Last year, Robinson told reporters of his posts that there "was never any antisemitism intended in those words." He was adamant that he was not against Jewish people either, vowing "there is no antisemitism standing here in front of you."

"I apologize for the wording," Robinson said while marking a "Solidarity with Israel Week" after Hamas' October 7 attack, per WRAL News. "We've dealt with the Facebook posts and moved past them."

The Raleigh News & Observer also unearthed a 2020 interview where Robinson spoke with a fringe pastor who says the "Four Horsemen of the Apocalypse" include the Rothschild banking family. At the time of his election, the Republican Jewish Coalition called Robinson's history of remarks "clearly antisemitic."

It's not just his antisemitic comments. In 2021, Robinson likened gay and transgender people to "filth." While many of his remarks were made before he was elected, Robinson made that statement while in office. He's also repeatedly called former first lady Michelle Obama a man. HuffPost assembled an entire collection of his comments degrading successful women, including Taylor Swift.

Robinson also blamed the initial sexual assault accusations against comedian Bill Cosby on "the Illuminati." Last year, CNN uncovered other posts where he defended the shooting of Kent State Protestors, an act the Nixon administration concluded was unjustified.
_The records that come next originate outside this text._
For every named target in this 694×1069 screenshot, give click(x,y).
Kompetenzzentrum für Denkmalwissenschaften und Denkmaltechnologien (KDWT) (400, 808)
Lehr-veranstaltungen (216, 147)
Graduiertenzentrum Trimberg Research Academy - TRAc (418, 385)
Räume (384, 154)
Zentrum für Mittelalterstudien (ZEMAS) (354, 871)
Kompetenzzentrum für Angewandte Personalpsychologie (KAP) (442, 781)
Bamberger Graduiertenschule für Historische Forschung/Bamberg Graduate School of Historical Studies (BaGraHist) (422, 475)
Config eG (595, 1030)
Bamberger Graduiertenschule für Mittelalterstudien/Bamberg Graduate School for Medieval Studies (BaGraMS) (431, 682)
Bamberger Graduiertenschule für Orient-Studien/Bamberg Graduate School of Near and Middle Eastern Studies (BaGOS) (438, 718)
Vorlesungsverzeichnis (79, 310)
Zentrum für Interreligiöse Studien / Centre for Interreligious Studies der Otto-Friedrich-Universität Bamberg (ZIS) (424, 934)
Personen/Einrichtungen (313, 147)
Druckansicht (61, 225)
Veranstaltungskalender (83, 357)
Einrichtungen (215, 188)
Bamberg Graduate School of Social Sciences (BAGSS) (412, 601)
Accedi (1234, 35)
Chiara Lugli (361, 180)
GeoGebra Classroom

Trump could make all the difference.

The former president carried the state by less than two percentage points in 2020. A former GOP official told Politico that Stein would likely win in November if Trump performs similarly this year. But if the former president can run up the score, he could push Robinson to victory.

Before former Gov. Pat McCrory's election in 2012, Republicans hadn't won a gubernatorial contest in nearly three decades. Stein has also massively outraised Robinson. According to their campaigns' most recent reports, Stein had roughly $12.7 million on hand while Robinson had just under $4.5 million.

A representative from Robinson's campaign did not respond to Business Insider's request for comment.